**Task description:** Will you copy out all of the records below word for word, line by line, without changing anything?

start Available records

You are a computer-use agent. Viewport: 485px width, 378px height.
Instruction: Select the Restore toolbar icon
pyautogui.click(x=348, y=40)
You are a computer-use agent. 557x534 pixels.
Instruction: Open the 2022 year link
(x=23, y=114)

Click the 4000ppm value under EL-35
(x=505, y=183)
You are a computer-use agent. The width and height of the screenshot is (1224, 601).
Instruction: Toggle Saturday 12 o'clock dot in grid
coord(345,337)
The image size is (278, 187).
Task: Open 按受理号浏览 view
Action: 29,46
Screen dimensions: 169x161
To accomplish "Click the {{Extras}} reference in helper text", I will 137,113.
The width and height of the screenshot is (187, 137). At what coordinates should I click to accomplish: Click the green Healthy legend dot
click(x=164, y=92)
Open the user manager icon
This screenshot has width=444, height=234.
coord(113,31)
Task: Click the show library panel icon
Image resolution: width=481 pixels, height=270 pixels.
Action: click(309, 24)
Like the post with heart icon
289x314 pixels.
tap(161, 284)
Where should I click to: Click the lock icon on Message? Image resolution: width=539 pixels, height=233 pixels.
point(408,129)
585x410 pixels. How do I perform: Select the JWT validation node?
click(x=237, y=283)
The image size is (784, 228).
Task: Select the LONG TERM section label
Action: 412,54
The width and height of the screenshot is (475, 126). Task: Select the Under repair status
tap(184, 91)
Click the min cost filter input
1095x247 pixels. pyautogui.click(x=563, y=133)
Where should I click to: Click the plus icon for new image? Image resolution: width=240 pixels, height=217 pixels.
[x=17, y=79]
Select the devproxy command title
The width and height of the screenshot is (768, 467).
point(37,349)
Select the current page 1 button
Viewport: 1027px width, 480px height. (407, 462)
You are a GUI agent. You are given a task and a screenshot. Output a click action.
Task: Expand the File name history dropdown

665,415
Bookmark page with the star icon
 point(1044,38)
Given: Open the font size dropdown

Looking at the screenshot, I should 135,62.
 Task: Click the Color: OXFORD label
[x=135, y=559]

end Available records

**Exercise response:**
You are a computer-use agent. Viewport: 485px width, 378px height.
Instruction: Select the Restore toolbar icon
pyautogui.click(x=348, y=40)
You are a computer-use agent. 557x534 pixels.
Instruction: Open the 2022 year link
(x=23, y=114)

Click the 4000ppm value under EL-35
(x=505, y=183)
You are a computer-use agent. The width and height of the screenshot is (1224, 601).
Instruction: Toggle Saturday 12 o'clock dot in grid
coord(345,337)
The image size is (278, 187).
Task: Open 按受理号浏览 view
Action: 29,46
Screen dimensions: 169x161
To accomplish "Click the {{Extras}} reference in helper text", I will 137,113.
The width and height of the screenshot is (187, 137). At what coordinates should I click to accomplish: Click the green Healthy legend dot
click(x=164, y=92)
Open the user manager icon
This screenshot has width=444, height=234.
coord(113,31)
Task: Click the show library panel icon
Image resolution: width=481 pixels, height=270 pixels.
Action: click(309, 24)
Like the post with heart icon
289x314 pixels.
tap(161, 284)
Where should I click to: Click the lock icon on Message? Image resolution: width=539 pixels, height=233 pixels.
point(408,129)
585x410 pixels. How do I perform: Select the JWT validation node?
click(x=237, y=283)
The image size is (784, 228).
Task: Select the LONG TERM section label
Action: 412,54
The width and height of the screenshot is (475, 126). Task: Select the Under repair status
tap(184, 91)
Click the min cost filter input
1095x247 pixels. pyautogui.click(x=563, y=133)
Where should I click to: Click the plus icon for new image? Image resolution: width=240 pixels, height=217 pixels.
[x=17, y=79]
Select the devproxy command title
The width and height of the screenshot is (768, 467).
point(37,349)
Select the current page 1 button
Viewport: 1027px width, 480px height. (407, 462)
You are a GUI agent. You are given a task and a screenshot. Output a click action.
Task: Expand the File name history dropdown

665,415
Bookmark page with the star icon
 point(1044,38)
Given: Open the font size dropdown

Looking at the screenshot, I should 135,62.
 Task: Click the Color: OXFORD label
[x=135, y=559]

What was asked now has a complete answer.